We ran a mock delivery. Not a briefing. An actual walkthrough that surfaced the questions nobody had thought to ask. What happens at the freight elevator? Who stabilizes the base while the tiers are assembled? Where does the floristry get placed last, and by whom?
On the day itself, I dispatched two deliveries with my team while I stayed back, completed the final and largest cake, and delivered it myself. Everything landed. Every cake, every venue, on time.
The mock delivery is what made it work. We found the failure points before they were failures.
A client insisted on transporting the cake themselves. I advised against it. A tiered wedding cake is a precision-stacked structural system, not a passenger. But the decision was theirs to make. I documented the handling instructions and sent them off.
The cake didn’t survive the journey.
They called me from the event space. I loaded my tools, drove to the venue, and performed an on-site repair that saved the event. Structural rebuilding. Fresh piping. Presentation restored. Done before the guests arrived.
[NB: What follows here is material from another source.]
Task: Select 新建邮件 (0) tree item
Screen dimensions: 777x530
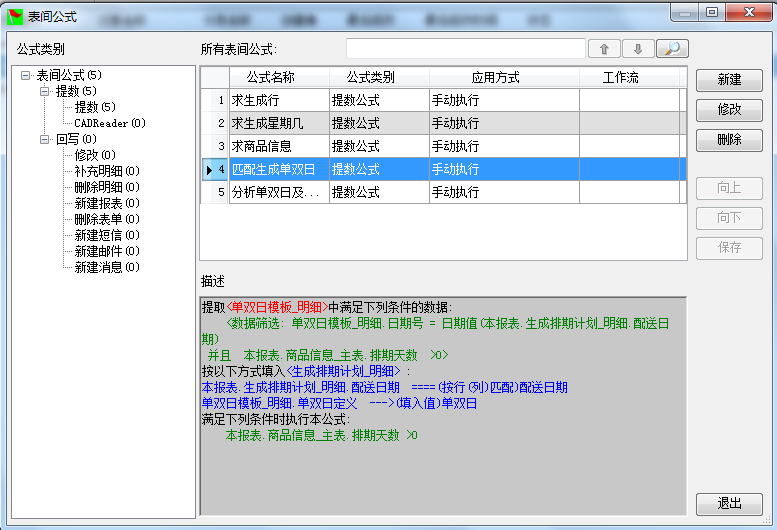Action: 106,251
That cake ended up being one of my favorites. Not because it went perfectly, but because the final result was better than I’d expected under those conditions. Constraints have a way of making you work differently.
The lesson wasn’t about the client’s decision. It was about being the kind of designer who shows up when the product breaks in the field, with tools, composure, and no interest in placing blame.
Section 04
Step 04 · PrototypeEach cake began with a conversation. This is what became of them.
Section 05
Step 05 · TestThe tools changed. The process never did.
Every client meeting. Every clipping and swatch brought in. Every question about the dress shade and the anniversary topper. That wasn’t customer service. That was research. Structured, intentional, and conducted before a single decision was made.
The sketch wasn’t decoration. It was a specification. It earned a signature because both parties needed to know exactly what was being built before anyone picked up a pastry bag. Or opened Figma.
Whether the medium is buttercream or a design file, the delivery is part of the work. The mock run. The checklist. The willingness to show up at the venue with tools when something breaks. That discipline doesn’t change with the platform.
The Pastry Kitchen wasn’t a detour from UX design. It was the beginning of it. The vocabulary came later. The practice was already there.